» What to do
Whenever a line in the listing contains "Given", copy that line.
[[ Data in this exercise open ]]
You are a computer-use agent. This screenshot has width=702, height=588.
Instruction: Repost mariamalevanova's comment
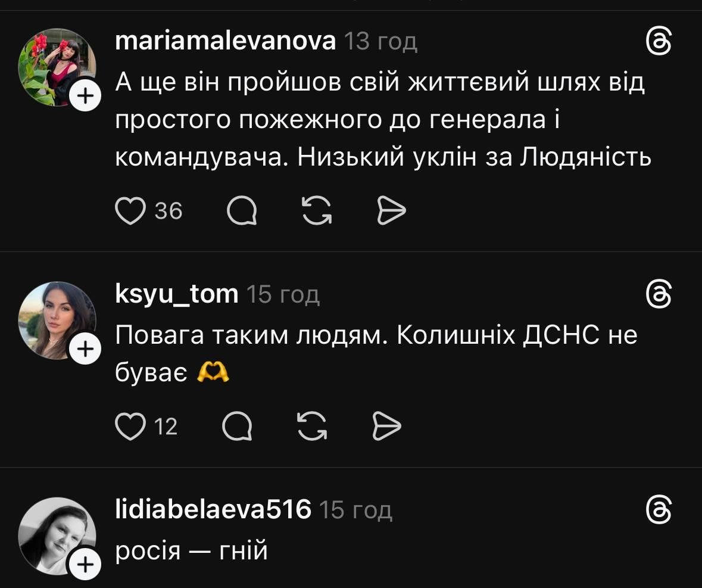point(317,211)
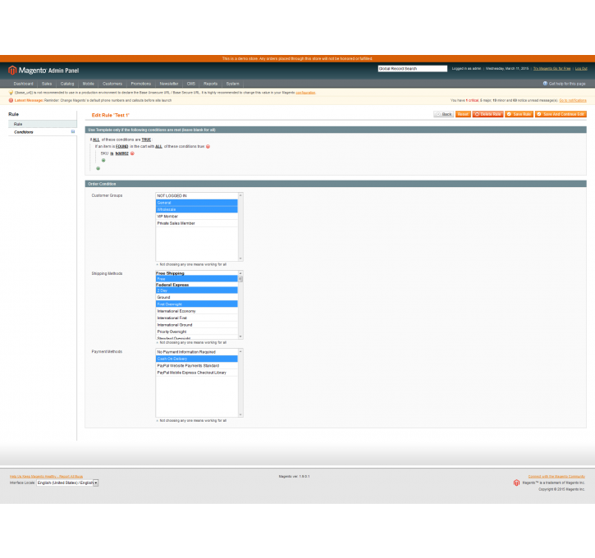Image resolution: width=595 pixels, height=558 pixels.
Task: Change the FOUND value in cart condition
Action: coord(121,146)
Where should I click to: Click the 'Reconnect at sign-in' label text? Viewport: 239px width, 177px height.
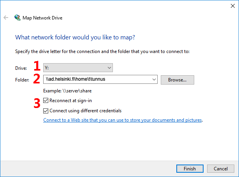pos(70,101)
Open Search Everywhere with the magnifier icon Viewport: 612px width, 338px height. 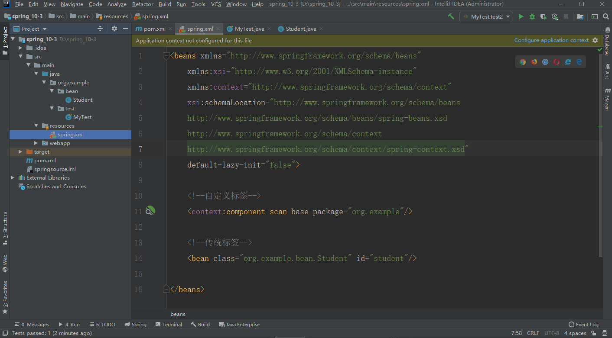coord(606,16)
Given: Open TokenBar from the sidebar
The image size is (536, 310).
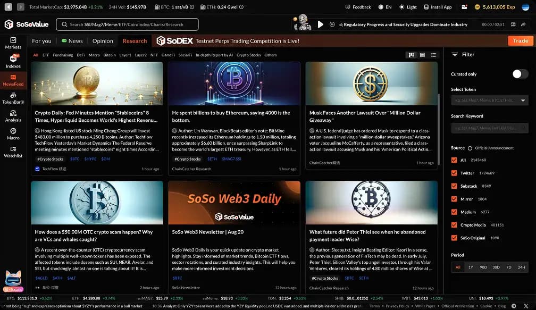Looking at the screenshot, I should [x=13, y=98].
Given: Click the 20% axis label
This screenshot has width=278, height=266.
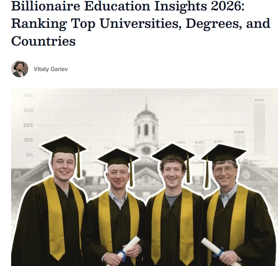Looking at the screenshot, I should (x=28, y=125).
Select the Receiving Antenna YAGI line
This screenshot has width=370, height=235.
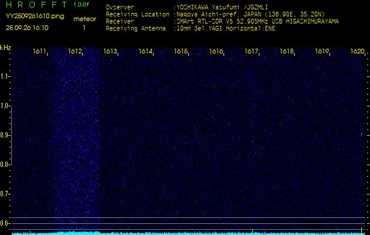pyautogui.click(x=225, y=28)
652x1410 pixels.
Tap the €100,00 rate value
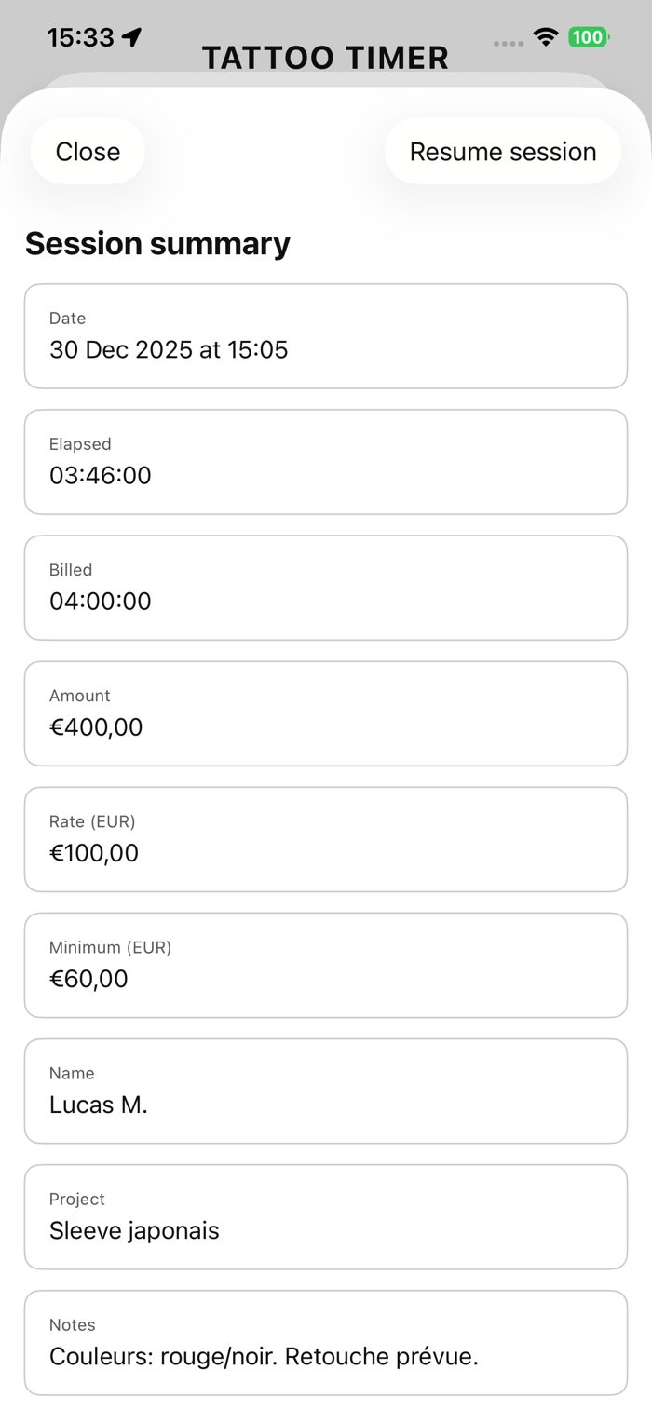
[[ Data in this exercise closed ]]
» Task response
Given: Open TokenBar from the sidebar
Given: Click the 20% axis label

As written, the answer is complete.